Starting point is 00:28:03 So I really like dwarf mistletoes. They have a very specialized seed dispersal mechanism where they launch their seeds out of the fruit, all on their own. and those seeds then attach into the host. And the mistletoe actually grows for several years inside of the host, much like an alien infesting someone. And when they're ready to reproduce, they burst out of the stem. And they've got these small, tiny flowers, and then they make their fruits and launch those fruits to the next tree.
Starting point is 00:28:41 Launch you pretty far, pretty fast. They can launch up to 30 meters or so. Have you ever seen one bursting out of the tree? I have. Sometimes when they're just right, you can like tap them a little bit and you can get them to launch the seats. Wow. No wonder you're so interested in it. It's fascinating.
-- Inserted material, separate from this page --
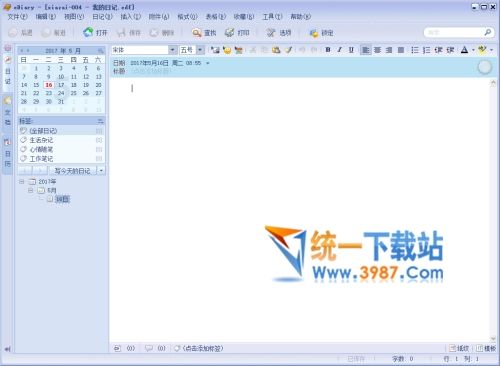Collapse the 2017年 tree node
The height and width of the screenshot is (366, 500).
(x=22, y=181)
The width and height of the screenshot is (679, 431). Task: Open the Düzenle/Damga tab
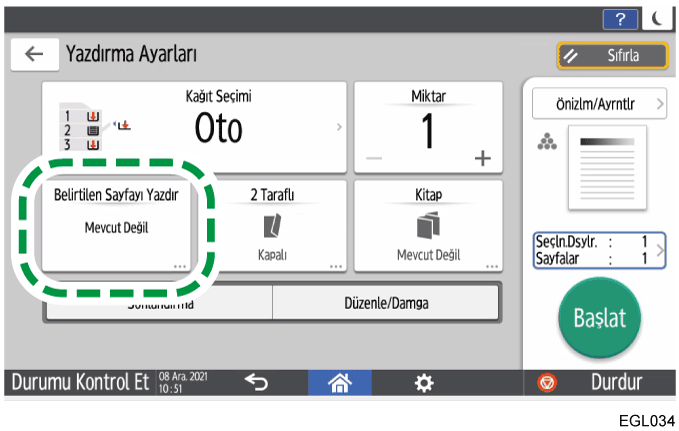tap(385, 304)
Starting point is 00:29:00 I wish you good luck on your career studying mistletoe. Thank you. Josh Durr, assistant professor of biological sciences at Cal State of Fullerton. We're going to take a break and when we come back, you know, and depending on whom you ask, time is everything. Time is a flat circle. Time is just a figment of your imagination. Time doesn't exist. You name it. Someone has an opinion. But what the cells in your body say? The circadian clock and the biology of time will explore it.
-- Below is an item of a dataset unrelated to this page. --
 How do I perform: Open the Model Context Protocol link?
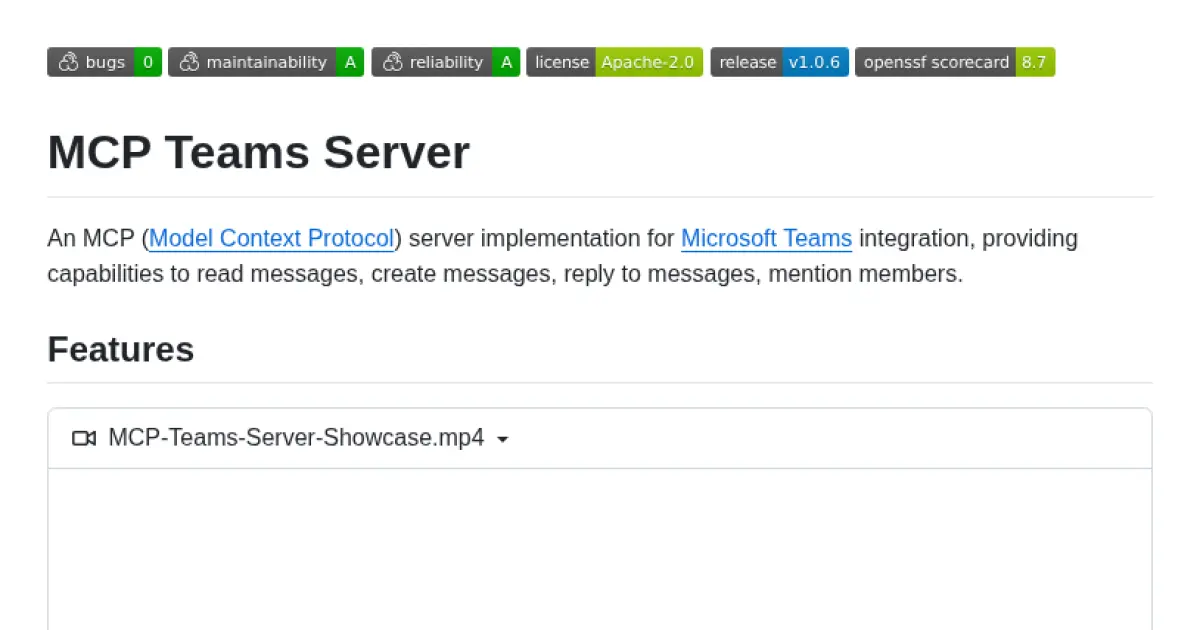[270, 238]
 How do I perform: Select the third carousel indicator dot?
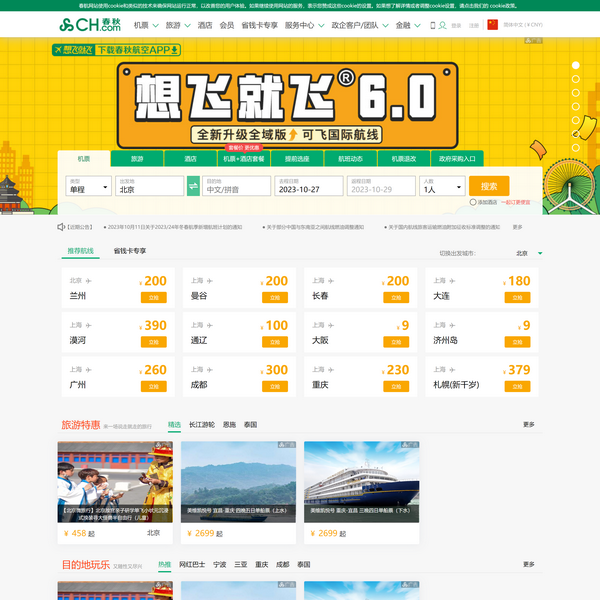tap(575, 91)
Starting point is 00:29:29 We have time to do that when we come back after the break. Stay with us. This is Science Friday. I'm Ira Flato. Chances are you have many ways you keep track of time, right? You may be looking forward to tomorrow's solstice, the official start of winter. the slow return of daylight, or you may be thinking back on everything that's happened in the last decade as we prepare to enter the year 2020. And you may this very moment be looking at the clock and thinking about everything, you still have to get done before the sun sets and the day is done. But you know, there's another timekeeper that you can't see inside your cells,
Starting point is 00:30:08 telling you when to sleep, when to wake up. These are the clock genes, and they don't just say when you snooze, they determine your heart rate, hormones, we're ruled by circadian rhythms. There are cycles under scrutiny in the field of chronobiology. Yes, and my next guests say a better understanding of the clock genes might help us with more than our holiday jet lag.
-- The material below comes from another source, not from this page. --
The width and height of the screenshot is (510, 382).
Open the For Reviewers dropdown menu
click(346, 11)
Starting point is 00:30:31 There are whole frontiers in health opening up as research and time march on, so let me introduce my guest. Dr. Eric Herzog, professor of biology at Washington University in St. Louis, President of the Society for Research on Biological Rhythms. Welcome to Science Friday. Hi, Ira. Thanks for having me. You're welcome. You know, I think it's probably new to everybody that there's a gene that keeps track of time of day.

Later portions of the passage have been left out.